Alignments to Content Standards: 8.NS.A.2

Task

Place $\sqrt{28}$ on a number line, accurate to one decimal point.

IM Commentary

The purpose of the task is to make connections between the definition and properties of squares and square roots and ordering on the number line, as prescribed by standard 8.NS.2. The key algebraic underpinning to this task is that squaring and square-rooting preserve order, i.e., if $a$ and $b$ are positive, then $$ a\lt b \quad\text{ if and only if }\quad a^2\lt b^2 $$ The solution to this task requires repeatedly applying this idea.

At the teacher's discretion a calculator with basic functions may be appropriate, though we note that all that is really required by the solution is three 2-digit multiplication problems. In fact, students might be shocked that they can complete the task without a calculator!

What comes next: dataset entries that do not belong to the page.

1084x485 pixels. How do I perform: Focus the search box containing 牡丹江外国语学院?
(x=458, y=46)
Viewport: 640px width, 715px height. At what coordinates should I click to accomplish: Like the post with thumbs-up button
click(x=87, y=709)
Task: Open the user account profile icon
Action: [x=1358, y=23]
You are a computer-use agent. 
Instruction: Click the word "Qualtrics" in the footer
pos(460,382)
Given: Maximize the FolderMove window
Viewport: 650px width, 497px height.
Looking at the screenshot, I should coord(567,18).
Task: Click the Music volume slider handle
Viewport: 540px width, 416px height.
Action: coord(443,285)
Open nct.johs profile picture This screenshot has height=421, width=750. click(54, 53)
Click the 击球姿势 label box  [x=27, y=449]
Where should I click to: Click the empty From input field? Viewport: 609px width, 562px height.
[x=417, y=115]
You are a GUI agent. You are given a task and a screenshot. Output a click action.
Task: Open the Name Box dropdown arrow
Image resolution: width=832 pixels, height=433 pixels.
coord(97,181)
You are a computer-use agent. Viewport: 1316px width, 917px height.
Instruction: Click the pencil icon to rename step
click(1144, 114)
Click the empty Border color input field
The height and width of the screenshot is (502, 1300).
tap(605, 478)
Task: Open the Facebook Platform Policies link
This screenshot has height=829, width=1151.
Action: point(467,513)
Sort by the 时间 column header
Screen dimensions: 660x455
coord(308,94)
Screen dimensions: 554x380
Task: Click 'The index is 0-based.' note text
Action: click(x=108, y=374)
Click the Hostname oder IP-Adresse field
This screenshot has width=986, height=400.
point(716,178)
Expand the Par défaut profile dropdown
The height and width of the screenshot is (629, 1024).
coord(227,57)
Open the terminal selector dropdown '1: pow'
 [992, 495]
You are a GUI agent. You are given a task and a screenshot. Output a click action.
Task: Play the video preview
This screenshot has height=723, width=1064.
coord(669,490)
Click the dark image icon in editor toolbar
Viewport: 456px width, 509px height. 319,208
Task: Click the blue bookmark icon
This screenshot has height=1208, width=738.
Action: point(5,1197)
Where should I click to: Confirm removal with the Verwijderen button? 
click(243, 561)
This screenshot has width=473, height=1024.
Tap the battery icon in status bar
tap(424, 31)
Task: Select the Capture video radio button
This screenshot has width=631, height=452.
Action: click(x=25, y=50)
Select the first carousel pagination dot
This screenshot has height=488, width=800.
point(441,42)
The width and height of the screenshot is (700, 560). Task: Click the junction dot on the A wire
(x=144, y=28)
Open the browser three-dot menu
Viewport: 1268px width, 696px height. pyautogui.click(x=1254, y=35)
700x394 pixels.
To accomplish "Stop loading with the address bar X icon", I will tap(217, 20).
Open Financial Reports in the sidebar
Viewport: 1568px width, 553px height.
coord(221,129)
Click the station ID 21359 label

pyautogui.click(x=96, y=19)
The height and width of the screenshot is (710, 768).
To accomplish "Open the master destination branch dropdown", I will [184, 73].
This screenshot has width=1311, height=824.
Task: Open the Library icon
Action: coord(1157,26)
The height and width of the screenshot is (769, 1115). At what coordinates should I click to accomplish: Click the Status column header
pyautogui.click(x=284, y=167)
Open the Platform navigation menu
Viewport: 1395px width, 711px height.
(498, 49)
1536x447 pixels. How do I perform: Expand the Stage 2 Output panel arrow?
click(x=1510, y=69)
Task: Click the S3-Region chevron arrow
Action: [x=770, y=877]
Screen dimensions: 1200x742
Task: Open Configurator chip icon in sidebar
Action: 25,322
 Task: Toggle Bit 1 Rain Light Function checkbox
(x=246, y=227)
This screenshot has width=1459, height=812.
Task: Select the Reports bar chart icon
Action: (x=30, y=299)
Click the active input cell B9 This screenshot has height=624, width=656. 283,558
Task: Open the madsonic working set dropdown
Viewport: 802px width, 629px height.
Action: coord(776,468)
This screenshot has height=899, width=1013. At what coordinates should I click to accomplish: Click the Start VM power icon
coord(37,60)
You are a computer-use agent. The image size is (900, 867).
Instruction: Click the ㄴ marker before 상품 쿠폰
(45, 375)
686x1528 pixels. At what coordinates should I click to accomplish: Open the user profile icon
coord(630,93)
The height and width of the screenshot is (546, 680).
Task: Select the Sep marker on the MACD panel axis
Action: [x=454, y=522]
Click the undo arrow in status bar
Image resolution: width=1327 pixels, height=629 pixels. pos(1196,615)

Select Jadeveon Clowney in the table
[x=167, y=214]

As such, teachers might consider allowing students to work in small groups to brainstorm strategies for placing $\sqrt{28}$ on the number line.

Solution

We repeatedly use the fact that for positive numbers $a$ and $b$, whenever $a < b$ we also have $a^2 < b^2$, and vice versa (both of which can be seen by comparing areas of squares with side lengths $a$ and $b$).

Because $28$ is between $25$ and $36$, we know its square root must be between $5$ and $6$. To get a better approximation, we can square numbers between 5 and 6 and see how they compare to 28. Since $28$ is closer to $25$ than to $36$, we'll start by squaring numbers closer to 5. First, we find $5.1^2=26.01$, which is less than 28, so $\sqrt{28}\gt 5.1$. Next, we find $5.2^2 = 27.04$, so we similarly conclude that $\sqrt{28}\gt 5.2$. Finally, after computing $5.3^2 = 28.09$, we see that $\sqrt{28}\lt 5.3$, and so $\sqrt{28}$ is between 5.2 and 5.3.

The decimal expansion of $\sqrt{28}$ thus begins $5.2\ldots$, though we note that by the last calculation above, $\sqrt{28}$ is much closer to 5.3. In fact, the expansion continues

$$ \sqrt{28}=5.291502\ldots $$